I have used following optimization techniques while working in project.

I am sharing my problems and solution which will help you to understand the issues and optimization techniques used for same,

1) Table Comparison options:

The performance of a ‘Table_Comparison’ transform can be improved by caching the comparison table. There are three modes of comparisons:

  • Row-by-row select
  • Cached comparison table
  • Sorted input


Basically we use table comparison for target based Change data capture (CDC).

It is used to capture a changed data that is present in the source but not in target and/or changes in source but not in target.

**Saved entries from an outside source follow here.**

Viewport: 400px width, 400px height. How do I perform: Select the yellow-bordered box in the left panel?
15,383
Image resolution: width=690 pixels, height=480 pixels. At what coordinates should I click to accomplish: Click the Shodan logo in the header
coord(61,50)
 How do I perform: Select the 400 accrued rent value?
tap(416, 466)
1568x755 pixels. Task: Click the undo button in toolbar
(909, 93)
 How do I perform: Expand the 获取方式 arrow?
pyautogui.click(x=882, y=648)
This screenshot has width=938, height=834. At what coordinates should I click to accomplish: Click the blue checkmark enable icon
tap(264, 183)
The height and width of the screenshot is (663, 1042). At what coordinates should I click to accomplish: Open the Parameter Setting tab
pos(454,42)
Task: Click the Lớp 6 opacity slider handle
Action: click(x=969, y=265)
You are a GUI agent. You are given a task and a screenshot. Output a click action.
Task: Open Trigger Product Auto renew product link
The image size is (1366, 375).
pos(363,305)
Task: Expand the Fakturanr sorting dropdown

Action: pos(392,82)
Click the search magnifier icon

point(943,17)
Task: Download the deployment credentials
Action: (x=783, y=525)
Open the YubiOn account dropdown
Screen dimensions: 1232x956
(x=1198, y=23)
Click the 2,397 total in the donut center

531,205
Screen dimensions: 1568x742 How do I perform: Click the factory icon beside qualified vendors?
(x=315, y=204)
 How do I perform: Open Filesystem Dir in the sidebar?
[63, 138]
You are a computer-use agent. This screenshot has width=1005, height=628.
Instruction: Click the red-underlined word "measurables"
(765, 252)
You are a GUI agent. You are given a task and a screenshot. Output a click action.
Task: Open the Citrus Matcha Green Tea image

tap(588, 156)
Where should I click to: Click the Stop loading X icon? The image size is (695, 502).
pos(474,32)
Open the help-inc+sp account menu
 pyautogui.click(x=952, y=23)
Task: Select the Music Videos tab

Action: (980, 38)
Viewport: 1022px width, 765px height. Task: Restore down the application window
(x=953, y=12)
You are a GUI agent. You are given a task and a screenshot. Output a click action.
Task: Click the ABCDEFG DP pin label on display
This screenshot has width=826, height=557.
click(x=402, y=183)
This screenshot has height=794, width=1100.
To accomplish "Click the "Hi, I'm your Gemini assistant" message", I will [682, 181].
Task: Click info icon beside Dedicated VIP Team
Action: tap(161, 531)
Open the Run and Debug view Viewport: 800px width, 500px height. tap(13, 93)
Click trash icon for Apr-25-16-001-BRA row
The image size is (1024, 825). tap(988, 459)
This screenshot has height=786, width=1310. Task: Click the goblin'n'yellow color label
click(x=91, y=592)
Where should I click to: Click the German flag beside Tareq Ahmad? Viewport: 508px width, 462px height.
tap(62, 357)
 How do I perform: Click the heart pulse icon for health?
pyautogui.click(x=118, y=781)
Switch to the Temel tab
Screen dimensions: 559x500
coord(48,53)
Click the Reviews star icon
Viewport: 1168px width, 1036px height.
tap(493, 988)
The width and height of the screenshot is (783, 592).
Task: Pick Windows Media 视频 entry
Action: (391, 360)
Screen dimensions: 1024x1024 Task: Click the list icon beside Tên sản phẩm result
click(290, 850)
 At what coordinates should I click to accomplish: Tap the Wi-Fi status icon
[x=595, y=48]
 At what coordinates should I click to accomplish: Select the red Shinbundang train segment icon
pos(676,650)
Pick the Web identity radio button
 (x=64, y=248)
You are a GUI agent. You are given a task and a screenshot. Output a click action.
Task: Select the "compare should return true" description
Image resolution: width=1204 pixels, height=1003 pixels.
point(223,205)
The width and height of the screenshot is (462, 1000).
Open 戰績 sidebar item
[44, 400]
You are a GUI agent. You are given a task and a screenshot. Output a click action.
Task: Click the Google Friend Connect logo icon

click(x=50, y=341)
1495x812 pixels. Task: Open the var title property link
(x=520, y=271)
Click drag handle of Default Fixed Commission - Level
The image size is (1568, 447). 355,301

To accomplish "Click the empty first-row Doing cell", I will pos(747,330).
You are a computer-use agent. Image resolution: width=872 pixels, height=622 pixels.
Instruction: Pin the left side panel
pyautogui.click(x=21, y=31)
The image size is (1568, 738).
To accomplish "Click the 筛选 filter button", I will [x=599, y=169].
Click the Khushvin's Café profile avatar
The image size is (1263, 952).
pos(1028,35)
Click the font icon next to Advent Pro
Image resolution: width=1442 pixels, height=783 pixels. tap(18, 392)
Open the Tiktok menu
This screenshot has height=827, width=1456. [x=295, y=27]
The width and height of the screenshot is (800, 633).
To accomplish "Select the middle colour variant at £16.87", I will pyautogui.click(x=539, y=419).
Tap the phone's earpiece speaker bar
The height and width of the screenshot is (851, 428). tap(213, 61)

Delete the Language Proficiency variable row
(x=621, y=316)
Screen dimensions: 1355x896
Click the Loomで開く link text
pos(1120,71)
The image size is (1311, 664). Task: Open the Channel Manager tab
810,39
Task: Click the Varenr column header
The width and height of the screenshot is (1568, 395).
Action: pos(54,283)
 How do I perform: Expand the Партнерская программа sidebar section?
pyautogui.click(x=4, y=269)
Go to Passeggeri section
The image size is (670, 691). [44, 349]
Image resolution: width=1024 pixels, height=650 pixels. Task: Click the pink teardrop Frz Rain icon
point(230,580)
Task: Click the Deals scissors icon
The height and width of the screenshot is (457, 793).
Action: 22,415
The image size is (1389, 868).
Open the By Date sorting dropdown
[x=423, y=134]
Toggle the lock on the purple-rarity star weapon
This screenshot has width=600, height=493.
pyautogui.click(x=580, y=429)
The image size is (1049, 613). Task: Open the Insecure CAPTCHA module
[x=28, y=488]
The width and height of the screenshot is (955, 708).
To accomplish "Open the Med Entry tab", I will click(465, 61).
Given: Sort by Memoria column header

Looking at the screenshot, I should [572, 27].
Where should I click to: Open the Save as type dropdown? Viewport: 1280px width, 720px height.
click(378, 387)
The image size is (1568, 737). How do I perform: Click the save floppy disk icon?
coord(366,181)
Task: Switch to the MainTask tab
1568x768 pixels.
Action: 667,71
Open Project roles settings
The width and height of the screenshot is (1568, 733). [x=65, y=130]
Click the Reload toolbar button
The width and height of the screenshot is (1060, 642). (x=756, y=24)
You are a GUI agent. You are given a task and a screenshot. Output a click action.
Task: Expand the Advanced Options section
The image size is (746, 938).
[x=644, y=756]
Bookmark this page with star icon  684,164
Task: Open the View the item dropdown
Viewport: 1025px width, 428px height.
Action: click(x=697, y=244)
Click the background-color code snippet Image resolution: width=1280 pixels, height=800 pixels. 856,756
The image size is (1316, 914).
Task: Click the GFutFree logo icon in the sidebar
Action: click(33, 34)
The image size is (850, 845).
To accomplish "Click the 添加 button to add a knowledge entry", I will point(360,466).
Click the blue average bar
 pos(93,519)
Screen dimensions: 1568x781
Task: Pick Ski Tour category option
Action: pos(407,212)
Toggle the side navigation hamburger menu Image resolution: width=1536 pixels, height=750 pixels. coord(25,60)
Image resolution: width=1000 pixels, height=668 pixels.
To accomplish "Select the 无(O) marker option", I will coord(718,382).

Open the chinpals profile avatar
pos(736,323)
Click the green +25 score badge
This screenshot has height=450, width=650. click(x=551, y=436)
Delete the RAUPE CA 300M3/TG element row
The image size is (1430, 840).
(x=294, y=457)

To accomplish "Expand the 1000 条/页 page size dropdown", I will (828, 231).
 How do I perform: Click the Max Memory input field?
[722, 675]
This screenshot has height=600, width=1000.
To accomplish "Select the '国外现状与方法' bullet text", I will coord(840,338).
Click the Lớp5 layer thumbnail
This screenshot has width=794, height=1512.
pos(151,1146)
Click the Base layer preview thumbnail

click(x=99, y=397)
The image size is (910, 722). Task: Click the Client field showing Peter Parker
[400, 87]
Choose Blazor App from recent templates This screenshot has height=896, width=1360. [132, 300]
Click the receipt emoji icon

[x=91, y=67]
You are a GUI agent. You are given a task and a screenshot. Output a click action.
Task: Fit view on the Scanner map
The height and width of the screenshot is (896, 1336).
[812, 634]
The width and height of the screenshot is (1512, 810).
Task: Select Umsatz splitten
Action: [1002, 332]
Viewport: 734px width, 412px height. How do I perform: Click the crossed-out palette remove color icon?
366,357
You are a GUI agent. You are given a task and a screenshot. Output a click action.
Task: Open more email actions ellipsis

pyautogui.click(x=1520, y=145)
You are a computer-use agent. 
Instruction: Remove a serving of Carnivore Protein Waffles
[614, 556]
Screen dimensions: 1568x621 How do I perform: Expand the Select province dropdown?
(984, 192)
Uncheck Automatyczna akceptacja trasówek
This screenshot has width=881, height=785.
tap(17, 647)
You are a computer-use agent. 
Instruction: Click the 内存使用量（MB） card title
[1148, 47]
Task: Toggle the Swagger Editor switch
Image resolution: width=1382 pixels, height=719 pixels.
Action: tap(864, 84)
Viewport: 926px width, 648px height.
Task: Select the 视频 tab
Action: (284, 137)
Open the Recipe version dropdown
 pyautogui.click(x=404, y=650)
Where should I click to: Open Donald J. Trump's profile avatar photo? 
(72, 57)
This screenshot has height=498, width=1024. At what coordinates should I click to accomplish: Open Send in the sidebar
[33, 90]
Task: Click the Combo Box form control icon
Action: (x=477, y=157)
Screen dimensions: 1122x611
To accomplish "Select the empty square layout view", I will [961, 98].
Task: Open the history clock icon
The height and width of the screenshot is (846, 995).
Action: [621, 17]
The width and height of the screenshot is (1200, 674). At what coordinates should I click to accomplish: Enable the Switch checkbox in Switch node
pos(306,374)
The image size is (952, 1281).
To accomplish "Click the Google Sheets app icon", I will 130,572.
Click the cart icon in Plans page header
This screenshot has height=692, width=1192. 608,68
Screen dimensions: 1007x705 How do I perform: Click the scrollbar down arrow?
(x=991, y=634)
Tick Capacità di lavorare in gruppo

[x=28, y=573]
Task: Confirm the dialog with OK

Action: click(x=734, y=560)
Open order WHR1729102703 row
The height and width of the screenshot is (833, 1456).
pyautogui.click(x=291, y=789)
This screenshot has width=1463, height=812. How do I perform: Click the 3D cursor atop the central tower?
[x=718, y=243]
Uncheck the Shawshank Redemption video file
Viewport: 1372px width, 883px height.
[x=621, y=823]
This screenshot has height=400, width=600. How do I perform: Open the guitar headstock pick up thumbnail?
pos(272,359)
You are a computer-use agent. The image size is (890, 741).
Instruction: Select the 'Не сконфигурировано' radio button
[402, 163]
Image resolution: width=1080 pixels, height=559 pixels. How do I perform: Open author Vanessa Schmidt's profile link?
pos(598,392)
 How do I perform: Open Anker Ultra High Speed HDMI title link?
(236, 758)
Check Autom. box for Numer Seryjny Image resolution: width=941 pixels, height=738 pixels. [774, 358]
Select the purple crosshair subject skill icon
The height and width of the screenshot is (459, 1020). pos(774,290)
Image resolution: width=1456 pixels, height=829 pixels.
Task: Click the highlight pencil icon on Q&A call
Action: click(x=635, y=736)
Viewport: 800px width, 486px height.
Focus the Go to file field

There many methods available for source and target bases CDC.

Follow the link below (for Oracle DB) for the same: https://docs.oracle.com/cd/B28359_01/server.111/b28313/cdc.htm

tb com.jpg

1.1 Row-by-row Select

We can choose this option in following case

1.1.1Option 1 – Normal operations

Select this option to have the transform look up the target table using SQL every time it receives an input row. This option is best if the target table is large compared to the number of rows the transform will receive as input. Make sure the appropriate indexes exist on the lookup columns in the target table for optimal performance.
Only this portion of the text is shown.